## WORK TO COMPLETE
Which lines below contain the word "agent"? Copy each of them.

_ _ _ _ _ _ _

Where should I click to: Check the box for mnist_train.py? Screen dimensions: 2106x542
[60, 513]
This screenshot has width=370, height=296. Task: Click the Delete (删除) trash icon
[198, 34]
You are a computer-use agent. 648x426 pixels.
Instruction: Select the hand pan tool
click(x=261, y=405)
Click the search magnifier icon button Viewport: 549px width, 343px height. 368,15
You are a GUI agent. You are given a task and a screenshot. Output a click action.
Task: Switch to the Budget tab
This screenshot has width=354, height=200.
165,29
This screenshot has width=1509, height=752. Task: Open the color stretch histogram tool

_ _ _ _ _ _ _

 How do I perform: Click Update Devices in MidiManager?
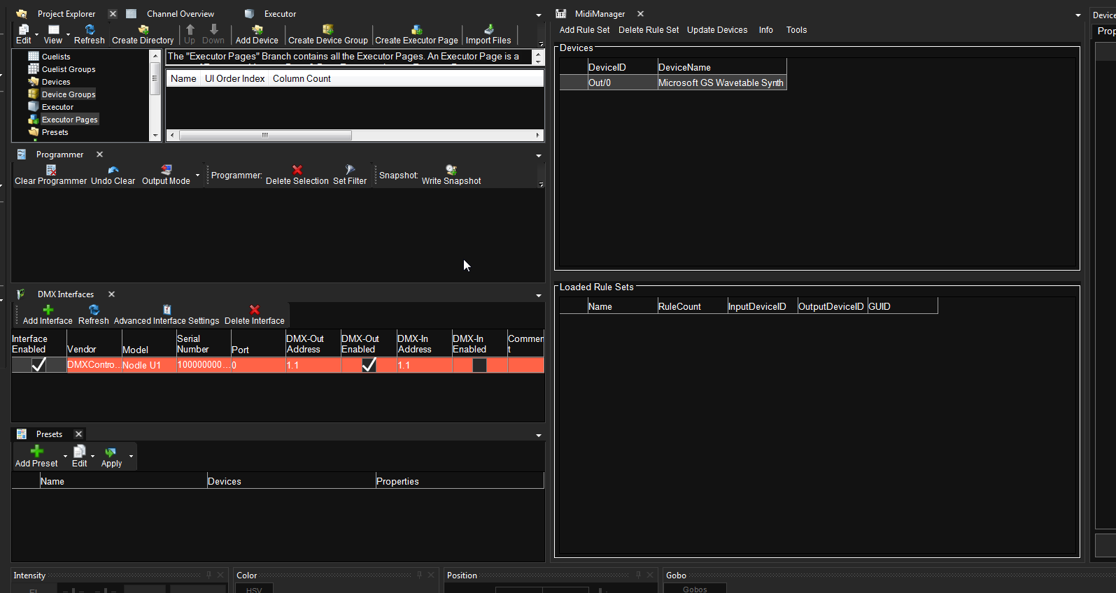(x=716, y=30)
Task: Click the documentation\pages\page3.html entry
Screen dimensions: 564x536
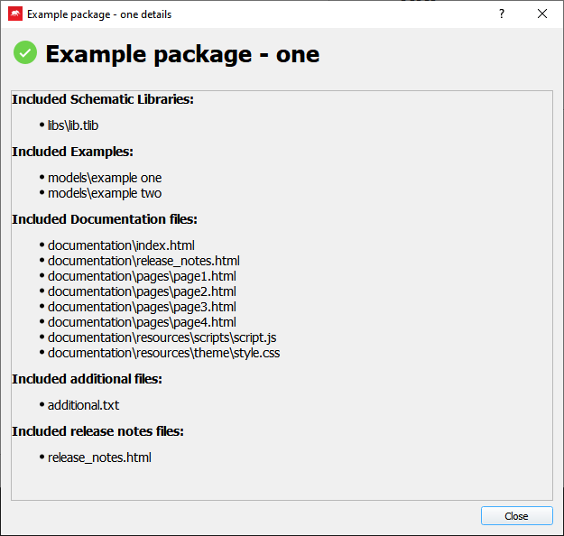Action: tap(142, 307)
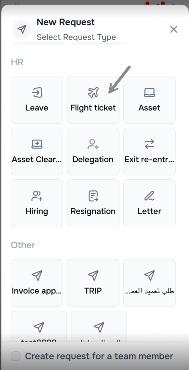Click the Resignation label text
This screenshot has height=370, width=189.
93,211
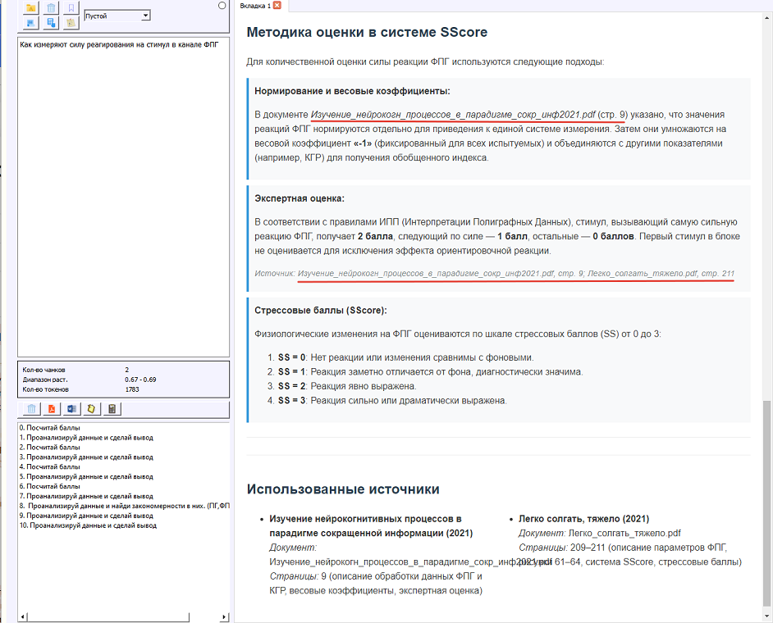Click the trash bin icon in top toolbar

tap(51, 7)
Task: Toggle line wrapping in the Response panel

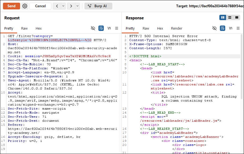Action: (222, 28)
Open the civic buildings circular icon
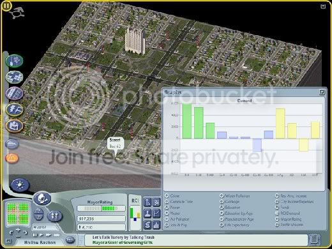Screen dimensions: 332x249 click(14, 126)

_ _ _ _ _ _ _

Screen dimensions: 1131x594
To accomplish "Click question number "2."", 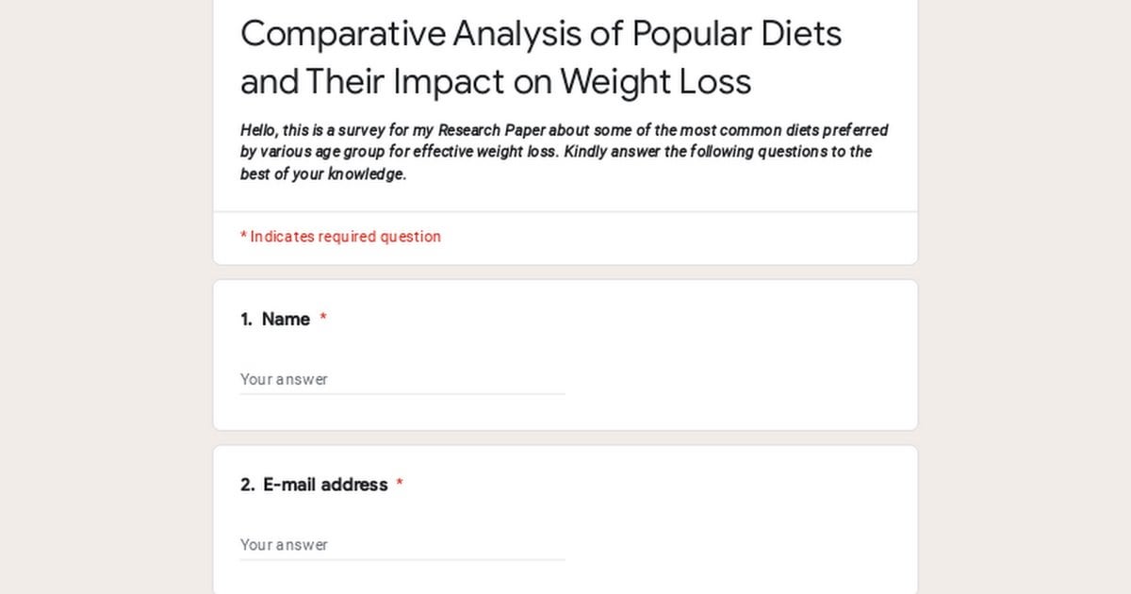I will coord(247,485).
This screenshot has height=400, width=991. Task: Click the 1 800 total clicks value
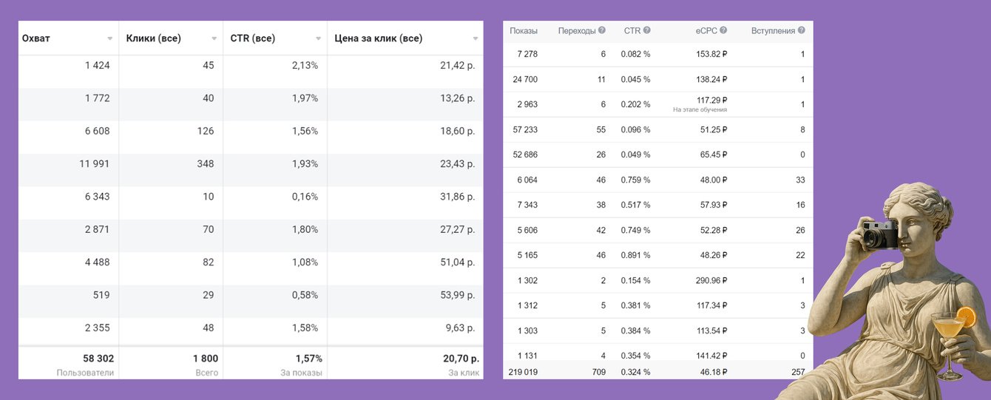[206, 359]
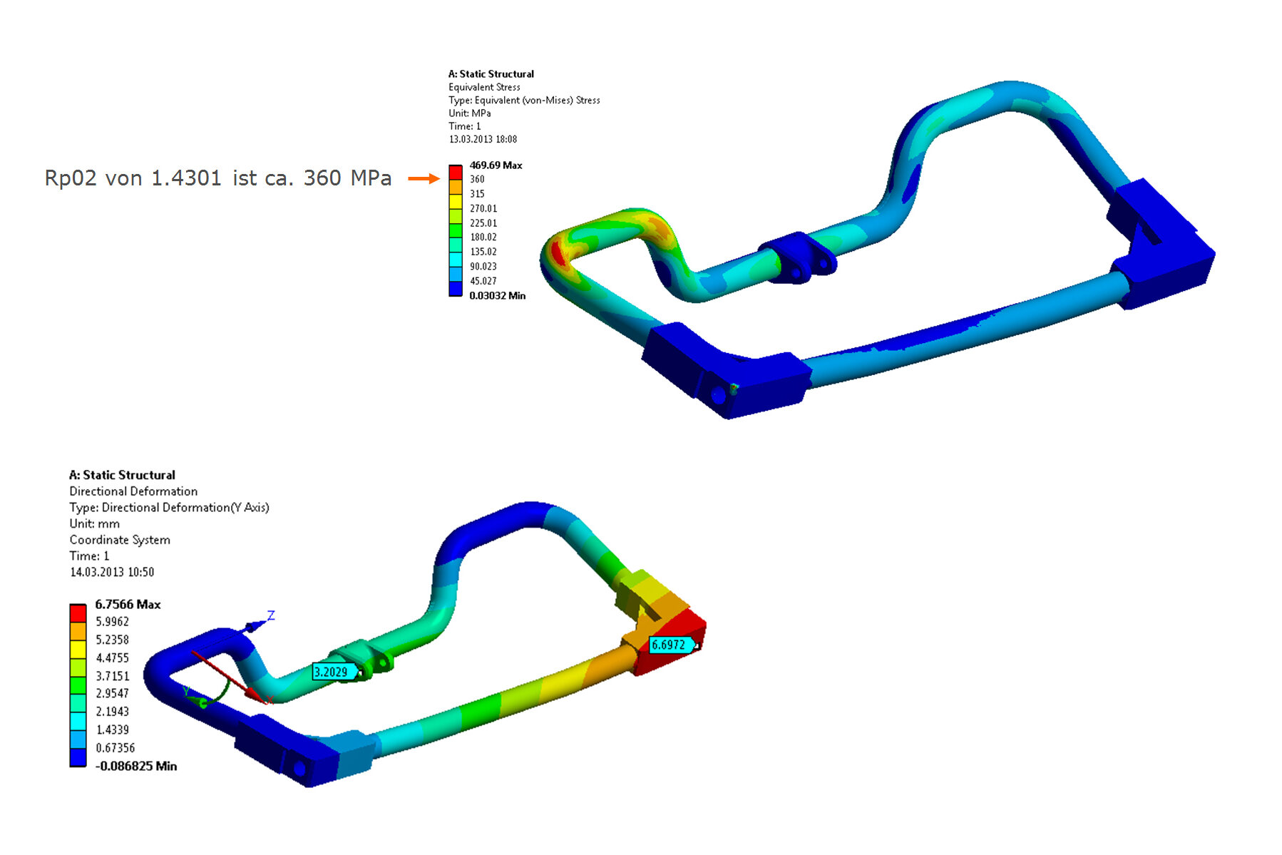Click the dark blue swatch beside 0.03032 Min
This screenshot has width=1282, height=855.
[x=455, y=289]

_ _ _ _ _ _ _

## RESPONSE
You are a computer-use agent. 648x426 pixels.
You are a GUI agent. You are given a task and a screenshot. Output a click action.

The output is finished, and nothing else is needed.